[Records from a dataset]
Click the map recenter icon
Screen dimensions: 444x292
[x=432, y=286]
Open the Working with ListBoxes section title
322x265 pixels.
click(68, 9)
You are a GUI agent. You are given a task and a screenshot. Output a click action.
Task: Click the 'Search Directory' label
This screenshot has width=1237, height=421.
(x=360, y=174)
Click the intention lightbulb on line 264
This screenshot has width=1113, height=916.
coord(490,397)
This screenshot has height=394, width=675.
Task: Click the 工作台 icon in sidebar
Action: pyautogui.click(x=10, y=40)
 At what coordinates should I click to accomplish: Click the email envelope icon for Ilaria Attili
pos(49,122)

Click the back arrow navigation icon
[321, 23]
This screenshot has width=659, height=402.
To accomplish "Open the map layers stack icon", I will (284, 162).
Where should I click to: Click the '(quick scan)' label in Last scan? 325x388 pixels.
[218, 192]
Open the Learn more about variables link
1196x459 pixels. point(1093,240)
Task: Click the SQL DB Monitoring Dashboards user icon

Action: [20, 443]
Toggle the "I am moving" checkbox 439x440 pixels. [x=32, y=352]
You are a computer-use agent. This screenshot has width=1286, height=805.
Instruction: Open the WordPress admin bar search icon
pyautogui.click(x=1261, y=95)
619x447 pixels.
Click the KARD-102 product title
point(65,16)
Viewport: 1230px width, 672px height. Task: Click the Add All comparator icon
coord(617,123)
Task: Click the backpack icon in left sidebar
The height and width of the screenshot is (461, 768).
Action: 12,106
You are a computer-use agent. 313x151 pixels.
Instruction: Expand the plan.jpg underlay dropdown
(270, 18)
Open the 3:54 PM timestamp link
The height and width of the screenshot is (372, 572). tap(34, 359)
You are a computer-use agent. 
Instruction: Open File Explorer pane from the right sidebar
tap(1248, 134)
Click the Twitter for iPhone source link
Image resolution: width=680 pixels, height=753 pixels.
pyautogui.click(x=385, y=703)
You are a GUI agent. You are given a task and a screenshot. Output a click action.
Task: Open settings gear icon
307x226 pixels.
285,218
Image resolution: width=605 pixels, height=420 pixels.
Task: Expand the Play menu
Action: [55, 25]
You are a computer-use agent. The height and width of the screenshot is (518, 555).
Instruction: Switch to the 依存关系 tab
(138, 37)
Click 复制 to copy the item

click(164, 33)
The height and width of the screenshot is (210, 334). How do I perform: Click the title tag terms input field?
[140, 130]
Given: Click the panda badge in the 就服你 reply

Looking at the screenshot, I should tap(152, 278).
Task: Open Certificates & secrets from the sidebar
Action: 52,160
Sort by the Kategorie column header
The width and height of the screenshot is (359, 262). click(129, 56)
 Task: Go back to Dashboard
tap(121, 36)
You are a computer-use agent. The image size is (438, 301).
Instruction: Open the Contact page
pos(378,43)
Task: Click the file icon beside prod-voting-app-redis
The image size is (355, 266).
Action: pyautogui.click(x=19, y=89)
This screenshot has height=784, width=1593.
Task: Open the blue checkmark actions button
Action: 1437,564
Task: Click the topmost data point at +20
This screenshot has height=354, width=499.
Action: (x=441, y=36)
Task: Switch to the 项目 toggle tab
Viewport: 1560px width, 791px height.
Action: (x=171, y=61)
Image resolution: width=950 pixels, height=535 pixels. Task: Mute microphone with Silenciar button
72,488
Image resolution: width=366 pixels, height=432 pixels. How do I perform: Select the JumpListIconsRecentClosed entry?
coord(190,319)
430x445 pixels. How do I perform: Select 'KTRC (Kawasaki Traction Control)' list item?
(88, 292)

Task to carry out
Look through the data above and report every line in which "agent" appears.

Written response
You are a GUI agent. You are given a task and a screenshot. Output a click action.
You are a computer-use agent. This screenshot has width=1286, height=805.
You are a computer-use agent. 313x151 pixels.
You are a computer-use agent. 
You are a GUI agent. You are given a task and a screenshot. Output a click action.
You are a computer-use agent. The height and width of the screenshot is (518, 555).
You are a computer-use agent. The image size is (438, 301).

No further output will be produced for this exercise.